By Tiffany Pickett
A few months ago I was really struggling with depression. My mom has progressively gotten more ill the past three years; stress from school and other personal issues has caused me to deal with depression from time to time. A few months ago I had a severe episode with depression and in my darkness I decided to write about how I was feeling. I hope my words can maybe give a voice to someone who feels voiceless, and shine a light on another's time of darkness.
Sometimes the darkness of depression creeps back in when I least expect it. Life swirls around me carefree and bright when the edges of black start to distort my clear and happy view. I haven't always struggled with depression or self deprecating thoughts or feelings of hopelessness.
This hasn't always been a fight I have battled, but it is now.

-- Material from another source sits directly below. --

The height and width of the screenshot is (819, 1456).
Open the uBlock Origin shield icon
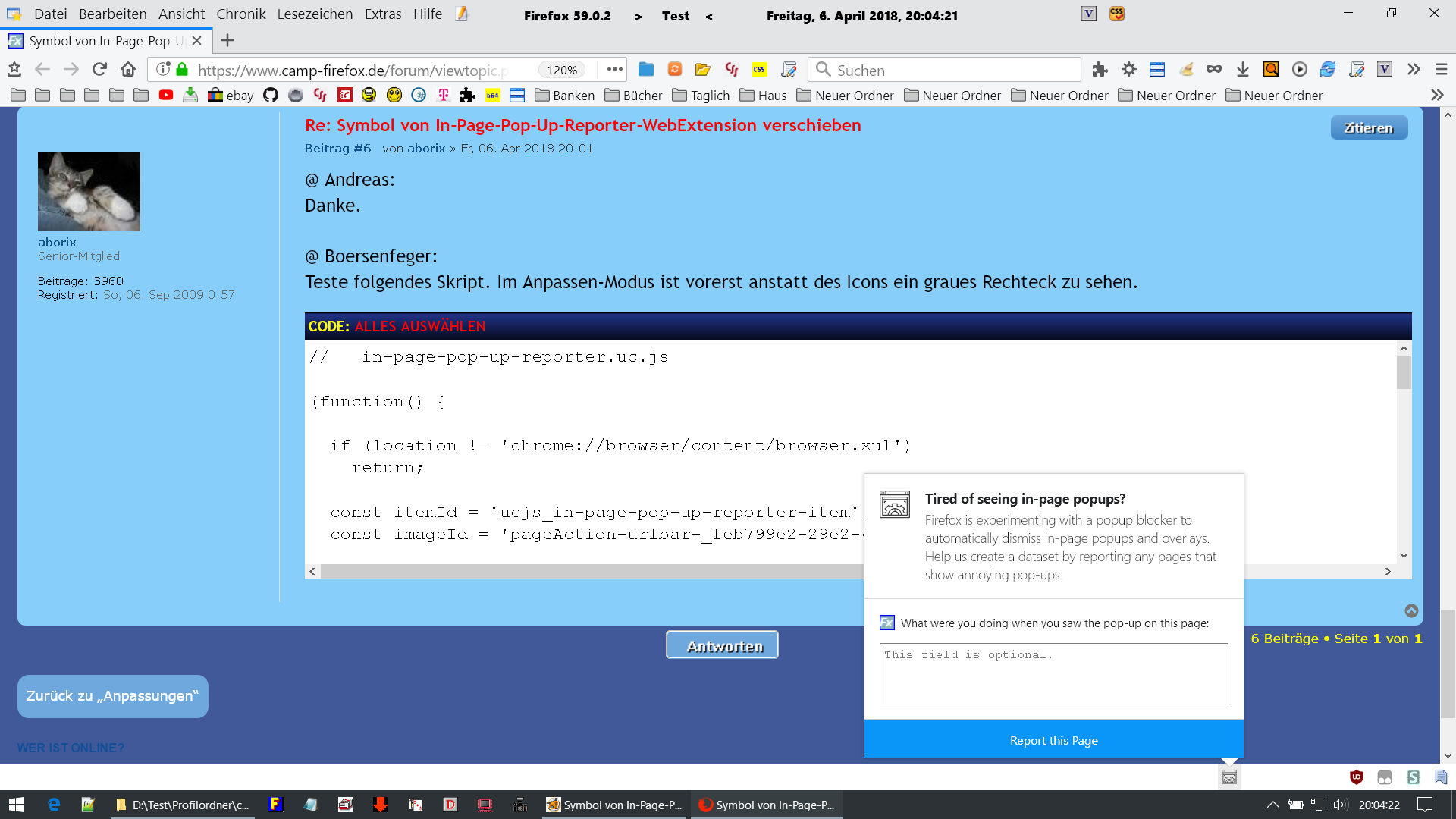pyautogui.click(x=1357, y=777)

In my experience it hits when I least expect it. Like any good enemy it strikes when my defenses are down, when my shield fails to protect me. At my darkest moments I feel completely and utterly alone. This darkness seems to know exactly when to come back around. In some ways I push people away and I don't realize it's happening. Depression can ambush me when my community wears thin and isn't so tightly knit. I find excuses to stop hanging out, to isolate myself with indifference and feel confidence in my solidarity with solitude. Sometimes the shadows appear when I feel useless and unneeded. You would be surprised how important it can be to feel needed.

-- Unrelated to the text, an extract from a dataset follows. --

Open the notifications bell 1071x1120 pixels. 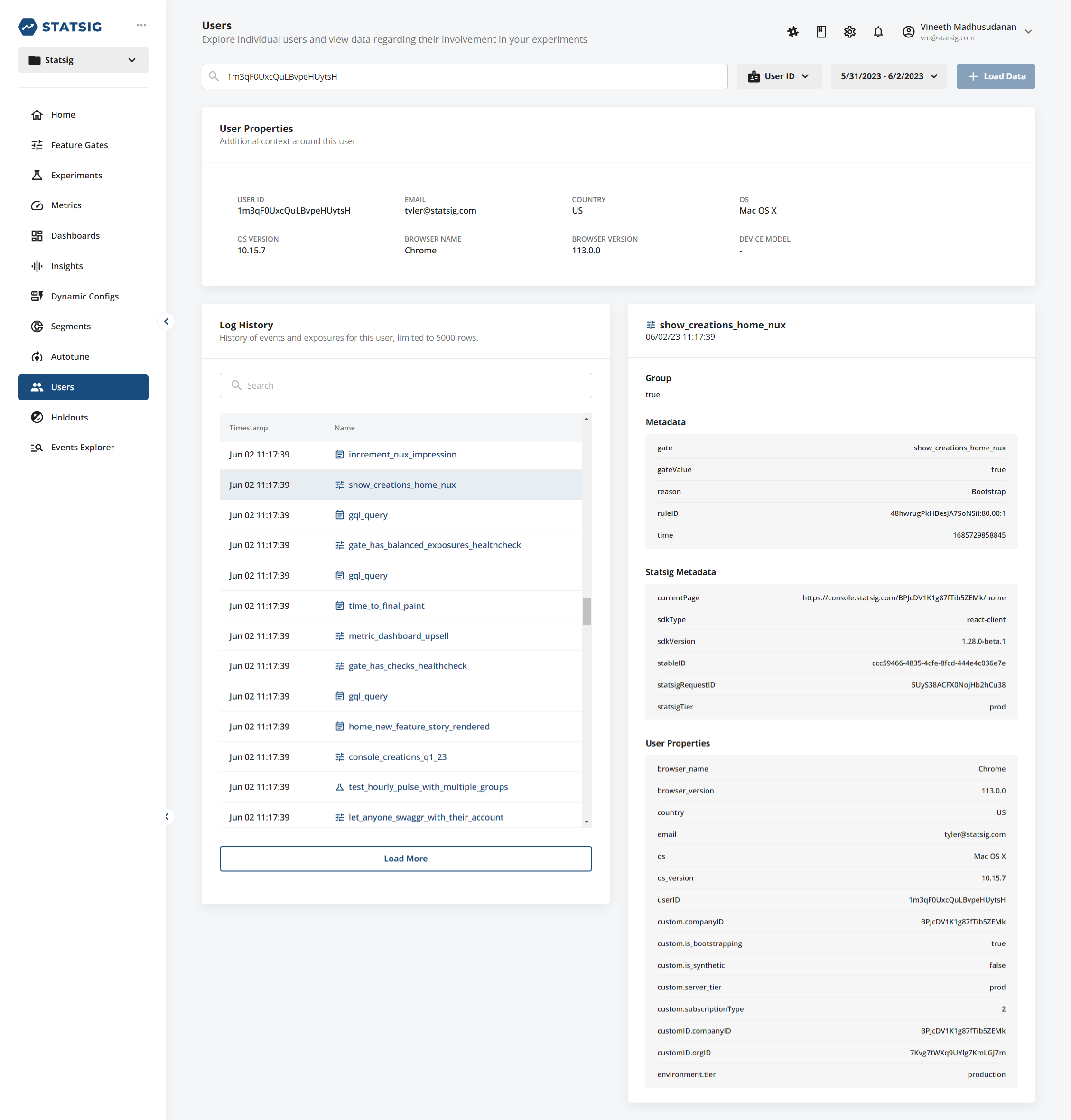877,32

These feelings so intensely tell me that my friends purposely avoid me and that they just tolerate me to begin with. My family would be better off without me and there is no need to burden them with my insignificant problems. So with these badges of despair I curl into a ball of emotion unsure of when to move, breathe, or what to think.
Sobs rack my body as I search for a silver lining, just a ray of that beautiful sunshine I so love. I fear rejection above all else during these times. Rejection by my friends, parents, that what I'm feeling, this darkness that has found me again, isn't really that important. I feel this unwavering sense that I need to be heard, to be understood, but it's like I'm standing behind sound-proof glass with no way to break through.

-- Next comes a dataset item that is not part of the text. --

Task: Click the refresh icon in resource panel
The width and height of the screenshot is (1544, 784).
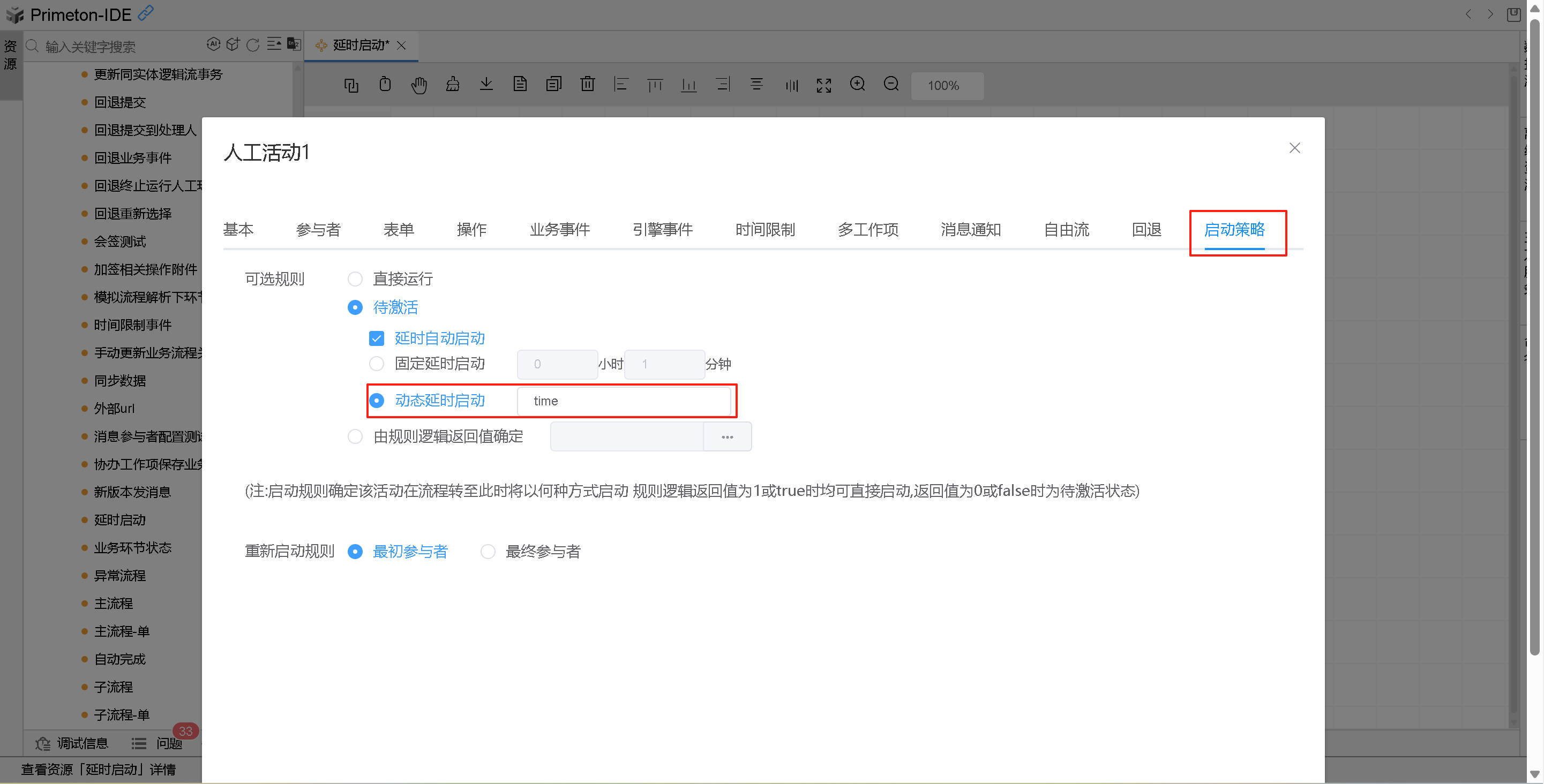Action: tap(253, 45)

With so many papers due, reading assignments to complete, and quizzes to study for there seems to be little to no time for mental health days. The assignments go on whether or not you feel like you are even capable in that moment. During days of depression it feels like I am constantly treading water just to stay afloat in the mountain of assignments, and work responsibilities before even addressing my mental health. The thing is–I'm not just in graduate school. I am a seminarian. I am attending an academic institution to pursue my calling from God to live a life of ministry. Shouldn't that mean I'm exempt from feelings of inadequacy, aloneness, and depression? Absolutely not.
In this dark season I see God's spirit at work in my life, but that doesn't change that I am depressed. It doesn't mean that I am not as close to God as I once was or that my relationship with the Creator has back slid or waned. It means that I have a mental health issue and that is perfectly okay. In my battle with depression I have learned to accept how I feel, take ownership of my issues and believe that it doesn't make me weak. Being in conversation about depression and facing issues head-on only strengthens you.
Being a Christian and struggling with depression or other mental health issues means you shouldn't hide or keep your issues hidden; at this time in life is when you need the community, compassion and love of the Church more than ever. So if you feel like no one cares, no one is listening or what you are feeling is just too much, I promise you that someone cares, someone will listen and your feelings are valued. I care, I will listen and I value you. God cares, God is listening and God, above all, values you. In this darkness, light is around the corner. In this pit of despair, a ladder of hope will be let down for you. And remember you are loved by the Creator God. You are loved indeed.
Tiffany Pickett is a third-year student at McAfee School of Theology.